TASK INSTRUCTIONS. Rescale the records in the part that opens with the line containing "Task: Open the Estructura admin menu" and closes with the line containing "Select System Junk": write out every line of that part again, requests included, with each coordinate in the answers multiplied by 1.8 and rounded to a whole number, halves rounded up. Give only those lines.

---- RECORDS FOR THIS EXERCISE

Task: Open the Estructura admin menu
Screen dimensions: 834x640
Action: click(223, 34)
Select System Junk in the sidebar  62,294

--------
---- RECORDS FOR THIS EXERCISE

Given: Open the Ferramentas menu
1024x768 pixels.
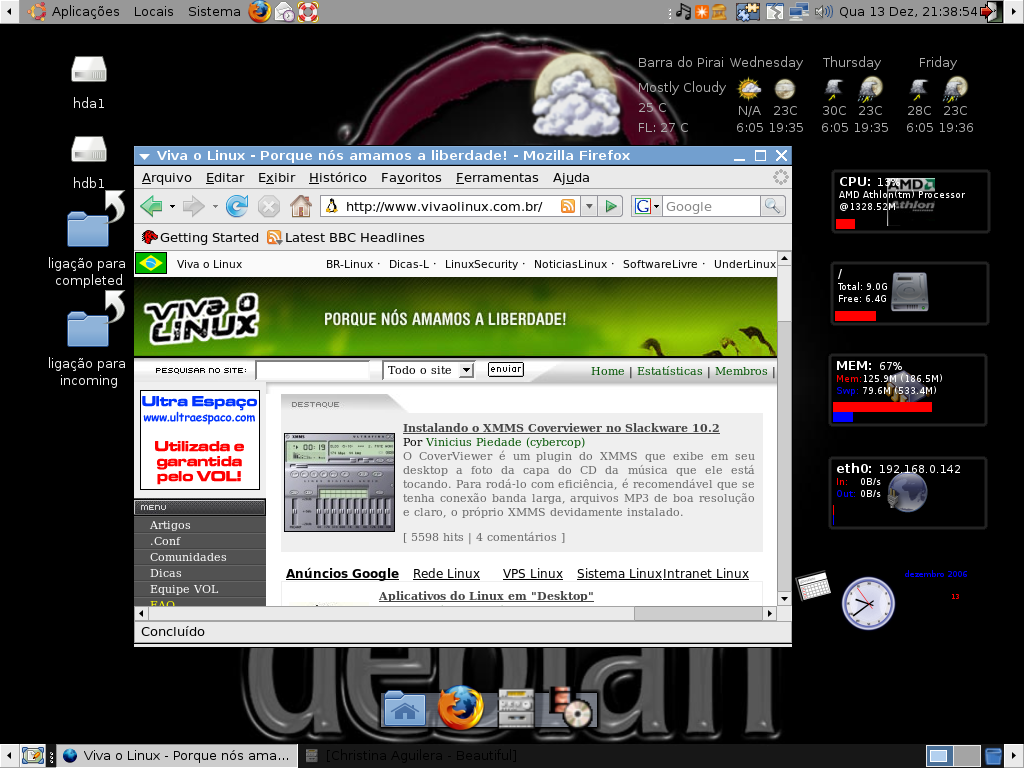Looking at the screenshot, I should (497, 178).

--------

CORRECT ANSWER.
Task: Open the Estructura admin menu
Screen dimensions: 834x640
Action: click(401, 61)
Select System Junk in the sidebar  112,529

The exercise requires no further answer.